| SELECTED EXCERPT |
┌──

When employees quit to go to another job, they usually lose any options granted under a Sharesave plan, though the cash they have saved is refunded.
However, most schemes allow for a change in circumstances beyond your control, for example redundancy, ill health or a corporate takeover. In these cases, those who leave employment before their plan matures can exercise their options early.
Bosses chip in to help Anne grow Share Incentive Plans WHILE SAYE has been around for 25 years, Share Incentive Plans began only in 2001. They have more generous tax concessions, but require employees to take a genuine gamble with their money.
Employees pay in monthly but buy shares in their employer as they go along.
The money used to buy the shares comes from pre-tax salary.
Provided staff hang on to their shares for five years, there is no income tax to pay on them or on the dividends, and no capital gains tax on any sale proceeds.
On top of this, generous employers are allowed to match the savings their staff make. In total, shares worth up to GBP9,000 a year can be accumulated in these plans, all potentially free from tax.

└──

(Stored data entries)
┌──

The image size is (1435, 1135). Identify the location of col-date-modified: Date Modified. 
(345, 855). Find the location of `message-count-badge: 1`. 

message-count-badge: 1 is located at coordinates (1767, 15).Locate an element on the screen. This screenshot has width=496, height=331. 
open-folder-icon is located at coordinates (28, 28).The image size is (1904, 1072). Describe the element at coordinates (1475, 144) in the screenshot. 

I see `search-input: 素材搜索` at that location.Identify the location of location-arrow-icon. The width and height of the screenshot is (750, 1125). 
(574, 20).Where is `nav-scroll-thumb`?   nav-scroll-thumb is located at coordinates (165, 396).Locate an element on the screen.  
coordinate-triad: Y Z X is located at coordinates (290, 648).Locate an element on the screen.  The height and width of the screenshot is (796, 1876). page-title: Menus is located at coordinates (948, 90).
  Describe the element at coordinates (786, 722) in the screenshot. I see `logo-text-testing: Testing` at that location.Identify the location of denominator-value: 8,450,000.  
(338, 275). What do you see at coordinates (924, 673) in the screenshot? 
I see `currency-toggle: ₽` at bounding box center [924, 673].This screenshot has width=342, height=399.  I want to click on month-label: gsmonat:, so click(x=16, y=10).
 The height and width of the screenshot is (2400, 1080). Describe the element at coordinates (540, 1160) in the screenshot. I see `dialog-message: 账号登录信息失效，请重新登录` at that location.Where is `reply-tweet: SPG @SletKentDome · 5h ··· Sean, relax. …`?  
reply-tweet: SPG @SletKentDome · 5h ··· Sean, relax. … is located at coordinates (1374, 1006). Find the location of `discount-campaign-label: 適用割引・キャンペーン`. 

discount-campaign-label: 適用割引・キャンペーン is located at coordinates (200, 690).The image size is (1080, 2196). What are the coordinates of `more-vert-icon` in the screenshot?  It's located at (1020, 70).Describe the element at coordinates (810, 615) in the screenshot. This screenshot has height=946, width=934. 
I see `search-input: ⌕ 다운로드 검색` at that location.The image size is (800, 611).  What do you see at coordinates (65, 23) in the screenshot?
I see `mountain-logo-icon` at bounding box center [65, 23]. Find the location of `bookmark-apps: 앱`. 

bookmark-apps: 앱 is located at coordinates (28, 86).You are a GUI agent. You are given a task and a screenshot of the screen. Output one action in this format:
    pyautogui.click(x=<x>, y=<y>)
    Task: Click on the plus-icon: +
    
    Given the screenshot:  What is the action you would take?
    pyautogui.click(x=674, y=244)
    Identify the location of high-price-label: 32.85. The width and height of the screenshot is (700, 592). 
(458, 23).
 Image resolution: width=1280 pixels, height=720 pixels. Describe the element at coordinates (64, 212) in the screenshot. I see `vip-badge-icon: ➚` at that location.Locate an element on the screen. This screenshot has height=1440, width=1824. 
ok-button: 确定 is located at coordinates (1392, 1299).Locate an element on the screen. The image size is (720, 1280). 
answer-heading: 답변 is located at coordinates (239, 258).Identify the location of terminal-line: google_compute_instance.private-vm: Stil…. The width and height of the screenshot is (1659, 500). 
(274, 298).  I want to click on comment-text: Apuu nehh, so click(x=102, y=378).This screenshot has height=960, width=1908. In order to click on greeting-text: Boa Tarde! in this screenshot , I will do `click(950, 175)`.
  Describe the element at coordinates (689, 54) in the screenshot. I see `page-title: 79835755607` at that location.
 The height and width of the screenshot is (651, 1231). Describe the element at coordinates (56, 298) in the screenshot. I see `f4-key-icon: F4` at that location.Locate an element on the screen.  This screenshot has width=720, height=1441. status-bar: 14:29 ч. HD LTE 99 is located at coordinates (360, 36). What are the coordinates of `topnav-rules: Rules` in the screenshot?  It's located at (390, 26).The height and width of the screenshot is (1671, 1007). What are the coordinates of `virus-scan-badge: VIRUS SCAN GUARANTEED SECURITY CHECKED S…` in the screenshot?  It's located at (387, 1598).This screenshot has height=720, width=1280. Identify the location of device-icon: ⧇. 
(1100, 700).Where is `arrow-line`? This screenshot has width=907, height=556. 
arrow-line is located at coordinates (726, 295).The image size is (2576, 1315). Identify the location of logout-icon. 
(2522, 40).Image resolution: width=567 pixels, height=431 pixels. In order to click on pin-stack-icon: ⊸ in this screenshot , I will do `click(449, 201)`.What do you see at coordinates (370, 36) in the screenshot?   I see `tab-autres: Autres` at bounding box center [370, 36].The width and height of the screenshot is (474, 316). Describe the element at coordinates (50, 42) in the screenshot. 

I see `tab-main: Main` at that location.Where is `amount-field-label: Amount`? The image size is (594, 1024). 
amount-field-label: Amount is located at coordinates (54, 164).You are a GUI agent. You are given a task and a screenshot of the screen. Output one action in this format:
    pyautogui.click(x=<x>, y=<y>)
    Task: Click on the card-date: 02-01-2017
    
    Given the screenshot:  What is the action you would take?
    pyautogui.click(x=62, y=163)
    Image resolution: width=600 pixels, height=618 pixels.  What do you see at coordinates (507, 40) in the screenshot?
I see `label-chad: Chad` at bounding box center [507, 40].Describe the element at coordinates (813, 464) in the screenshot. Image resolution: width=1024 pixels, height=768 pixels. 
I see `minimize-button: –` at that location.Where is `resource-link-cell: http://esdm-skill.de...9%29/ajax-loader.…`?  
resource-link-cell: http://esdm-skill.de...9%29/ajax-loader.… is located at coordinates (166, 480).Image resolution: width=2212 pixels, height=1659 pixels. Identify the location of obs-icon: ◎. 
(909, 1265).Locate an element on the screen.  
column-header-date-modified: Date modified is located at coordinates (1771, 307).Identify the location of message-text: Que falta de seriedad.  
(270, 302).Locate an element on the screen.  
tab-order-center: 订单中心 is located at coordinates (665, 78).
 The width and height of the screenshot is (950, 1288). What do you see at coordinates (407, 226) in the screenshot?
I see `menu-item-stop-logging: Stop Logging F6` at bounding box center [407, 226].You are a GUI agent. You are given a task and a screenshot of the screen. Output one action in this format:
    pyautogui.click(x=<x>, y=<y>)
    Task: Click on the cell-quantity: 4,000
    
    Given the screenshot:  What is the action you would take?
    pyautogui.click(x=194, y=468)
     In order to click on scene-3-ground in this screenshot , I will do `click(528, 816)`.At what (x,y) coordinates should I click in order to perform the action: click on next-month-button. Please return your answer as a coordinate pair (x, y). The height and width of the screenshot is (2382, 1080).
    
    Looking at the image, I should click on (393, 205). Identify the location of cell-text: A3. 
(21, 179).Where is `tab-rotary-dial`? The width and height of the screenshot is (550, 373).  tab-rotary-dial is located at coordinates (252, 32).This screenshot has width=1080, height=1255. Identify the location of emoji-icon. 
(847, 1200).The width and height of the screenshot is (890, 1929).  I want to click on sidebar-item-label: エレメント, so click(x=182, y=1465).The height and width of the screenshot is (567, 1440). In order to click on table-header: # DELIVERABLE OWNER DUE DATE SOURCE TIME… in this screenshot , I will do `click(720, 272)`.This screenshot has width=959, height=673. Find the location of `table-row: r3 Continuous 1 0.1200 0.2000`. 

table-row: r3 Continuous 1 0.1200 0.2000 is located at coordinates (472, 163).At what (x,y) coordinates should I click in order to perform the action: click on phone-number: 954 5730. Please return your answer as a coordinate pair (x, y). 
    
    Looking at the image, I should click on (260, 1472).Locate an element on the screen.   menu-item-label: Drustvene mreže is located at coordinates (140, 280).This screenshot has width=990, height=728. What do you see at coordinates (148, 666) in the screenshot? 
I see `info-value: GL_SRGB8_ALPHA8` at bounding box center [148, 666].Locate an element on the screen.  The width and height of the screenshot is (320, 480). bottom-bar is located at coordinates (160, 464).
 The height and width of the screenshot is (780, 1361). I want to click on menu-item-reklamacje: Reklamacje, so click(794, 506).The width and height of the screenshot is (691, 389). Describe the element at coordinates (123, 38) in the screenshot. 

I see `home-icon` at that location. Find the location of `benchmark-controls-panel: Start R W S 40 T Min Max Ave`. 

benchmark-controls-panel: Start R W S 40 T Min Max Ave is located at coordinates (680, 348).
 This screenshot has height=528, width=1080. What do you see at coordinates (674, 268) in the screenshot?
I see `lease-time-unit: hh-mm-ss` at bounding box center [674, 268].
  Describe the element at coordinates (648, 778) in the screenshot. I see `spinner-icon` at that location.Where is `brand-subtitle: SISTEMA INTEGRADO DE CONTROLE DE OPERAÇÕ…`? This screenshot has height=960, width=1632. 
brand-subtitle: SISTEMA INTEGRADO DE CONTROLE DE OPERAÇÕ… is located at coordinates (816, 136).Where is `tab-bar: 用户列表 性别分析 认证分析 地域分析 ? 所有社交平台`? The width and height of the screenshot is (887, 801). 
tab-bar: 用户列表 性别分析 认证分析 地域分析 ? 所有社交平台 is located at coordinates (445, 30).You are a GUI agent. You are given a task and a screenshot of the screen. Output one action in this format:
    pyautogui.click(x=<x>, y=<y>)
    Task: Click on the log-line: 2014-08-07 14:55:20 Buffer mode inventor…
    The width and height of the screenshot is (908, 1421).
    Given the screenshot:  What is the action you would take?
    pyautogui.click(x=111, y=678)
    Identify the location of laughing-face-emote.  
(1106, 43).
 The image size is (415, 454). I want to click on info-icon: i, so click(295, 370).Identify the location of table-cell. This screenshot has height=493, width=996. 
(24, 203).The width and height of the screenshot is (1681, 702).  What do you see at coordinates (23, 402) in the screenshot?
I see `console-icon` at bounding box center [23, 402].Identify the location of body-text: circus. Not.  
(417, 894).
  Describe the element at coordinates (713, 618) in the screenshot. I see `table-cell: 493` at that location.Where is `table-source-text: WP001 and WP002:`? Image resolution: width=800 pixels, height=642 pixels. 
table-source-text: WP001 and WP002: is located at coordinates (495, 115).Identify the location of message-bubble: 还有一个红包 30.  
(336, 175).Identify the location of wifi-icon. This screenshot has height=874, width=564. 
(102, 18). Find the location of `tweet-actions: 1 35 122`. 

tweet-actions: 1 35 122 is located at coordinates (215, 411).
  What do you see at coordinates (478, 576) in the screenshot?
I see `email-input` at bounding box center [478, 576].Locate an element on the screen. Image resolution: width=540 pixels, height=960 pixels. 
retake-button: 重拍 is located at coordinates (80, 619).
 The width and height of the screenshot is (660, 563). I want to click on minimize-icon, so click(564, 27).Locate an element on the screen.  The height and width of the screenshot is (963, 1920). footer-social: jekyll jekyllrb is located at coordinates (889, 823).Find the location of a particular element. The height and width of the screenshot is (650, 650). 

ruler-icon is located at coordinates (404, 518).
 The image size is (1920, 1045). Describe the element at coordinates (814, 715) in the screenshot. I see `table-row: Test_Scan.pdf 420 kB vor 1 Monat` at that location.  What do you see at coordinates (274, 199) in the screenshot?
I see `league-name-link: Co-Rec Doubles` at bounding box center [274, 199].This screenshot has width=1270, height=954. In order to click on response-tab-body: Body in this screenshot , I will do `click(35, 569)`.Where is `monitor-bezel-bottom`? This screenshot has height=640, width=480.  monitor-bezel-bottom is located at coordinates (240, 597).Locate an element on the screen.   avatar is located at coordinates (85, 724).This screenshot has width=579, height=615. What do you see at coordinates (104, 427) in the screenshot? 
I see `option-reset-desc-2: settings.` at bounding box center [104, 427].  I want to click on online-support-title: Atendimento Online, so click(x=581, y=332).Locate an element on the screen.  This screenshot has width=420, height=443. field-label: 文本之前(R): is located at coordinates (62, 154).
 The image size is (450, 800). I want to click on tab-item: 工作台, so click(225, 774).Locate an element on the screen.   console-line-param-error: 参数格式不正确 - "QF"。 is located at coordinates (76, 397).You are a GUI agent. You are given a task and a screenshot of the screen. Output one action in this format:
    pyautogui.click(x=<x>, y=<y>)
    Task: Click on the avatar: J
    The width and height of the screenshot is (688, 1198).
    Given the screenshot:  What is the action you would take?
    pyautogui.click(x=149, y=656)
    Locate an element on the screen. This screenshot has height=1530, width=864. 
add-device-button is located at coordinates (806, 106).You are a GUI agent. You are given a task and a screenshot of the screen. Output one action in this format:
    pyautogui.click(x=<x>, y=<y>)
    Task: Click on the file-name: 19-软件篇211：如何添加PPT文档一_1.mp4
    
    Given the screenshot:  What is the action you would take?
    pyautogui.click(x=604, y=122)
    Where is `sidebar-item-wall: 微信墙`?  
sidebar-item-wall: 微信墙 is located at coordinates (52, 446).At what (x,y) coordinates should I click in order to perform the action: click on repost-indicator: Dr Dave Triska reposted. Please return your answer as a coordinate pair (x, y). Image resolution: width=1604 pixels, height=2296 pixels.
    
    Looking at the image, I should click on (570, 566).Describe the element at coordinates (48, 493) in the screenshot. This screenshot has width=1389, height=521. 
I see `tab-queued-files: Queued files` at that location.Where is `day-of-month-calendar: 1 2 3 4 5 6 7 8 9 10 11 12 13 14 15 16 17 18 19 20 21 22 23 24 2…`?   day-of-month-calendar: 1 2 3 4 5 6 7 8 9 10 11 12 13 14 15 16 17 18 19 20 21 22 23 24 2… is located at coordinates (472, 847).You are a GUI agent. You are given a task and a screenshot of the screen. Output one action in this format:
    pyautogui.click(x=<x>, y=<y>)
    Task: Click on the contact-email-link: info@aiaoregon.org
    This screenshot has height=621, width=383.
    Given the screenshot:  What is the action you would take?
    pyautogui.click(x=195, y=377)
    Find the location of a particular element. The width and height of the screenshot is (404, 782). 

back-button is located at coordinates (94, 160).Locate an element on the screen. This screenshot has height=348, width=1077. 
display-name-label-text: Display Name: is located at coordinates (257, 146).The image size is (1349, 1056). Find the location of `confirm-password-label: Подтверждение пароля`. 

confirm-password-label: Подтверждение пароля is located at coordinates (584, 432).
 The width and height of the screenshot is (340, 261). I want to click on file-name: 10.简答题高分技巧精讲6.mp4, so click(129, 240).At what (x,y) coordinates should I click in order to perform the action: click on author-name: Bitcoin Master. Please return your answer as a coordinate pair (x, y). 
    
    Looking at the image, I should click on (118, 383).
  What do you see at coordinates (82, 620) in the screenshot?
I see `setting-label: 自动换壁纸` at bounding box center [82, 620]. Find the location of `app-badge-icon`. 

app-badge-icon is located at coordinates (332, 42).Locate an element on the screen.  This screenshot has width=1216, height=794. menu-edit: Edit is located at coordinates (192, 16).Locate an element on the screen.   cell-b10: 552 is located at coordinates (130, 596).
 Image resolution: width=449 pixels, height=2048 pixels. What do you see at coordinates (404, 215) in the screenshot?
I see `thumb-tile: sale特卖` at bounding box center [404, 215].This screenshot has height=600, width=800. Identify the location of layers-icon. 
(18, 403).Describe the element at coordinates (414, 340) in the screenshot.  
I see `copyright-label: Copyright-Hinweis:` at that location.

└──

| WORK ITEM A |
Please rewrite the paragraph beginning "However, most schemes allow" from the excerpt on employee share plans as a short bulleted list, keeping its main facts.
| WORK ITEM B |
From the excerpt on employee share plans, set down the passage starting with "When employees quit" and going on through "with their money.", word for word.

| YOUR RESPONSE A |
- Most schemes allow for changes in circumstances beyond your control, such as redundancy, ill health or a corporate takeover.
- In these cases, people who leave employment before their plan matures can exercise their options early.

| YOUR RESPONSE B |
When employees quit to go to another job, they usually lose any options granted under a Sharesave plan, though the cash they have saved is refunded.
However, most schemes allow for a change in circumstances beyond your control, for example redundancy, ill health or a corporate takeover. In these cases, those who leave employment before their plan matures can exercise their options early.
Bosses chip in to help Anne grow Share Incentive Plans WHILE SAYE has been around for 25 years, Share Incentive Plans began only in 2001. They have more generous tax concessions, but require employees to take a genuine gamble with their money.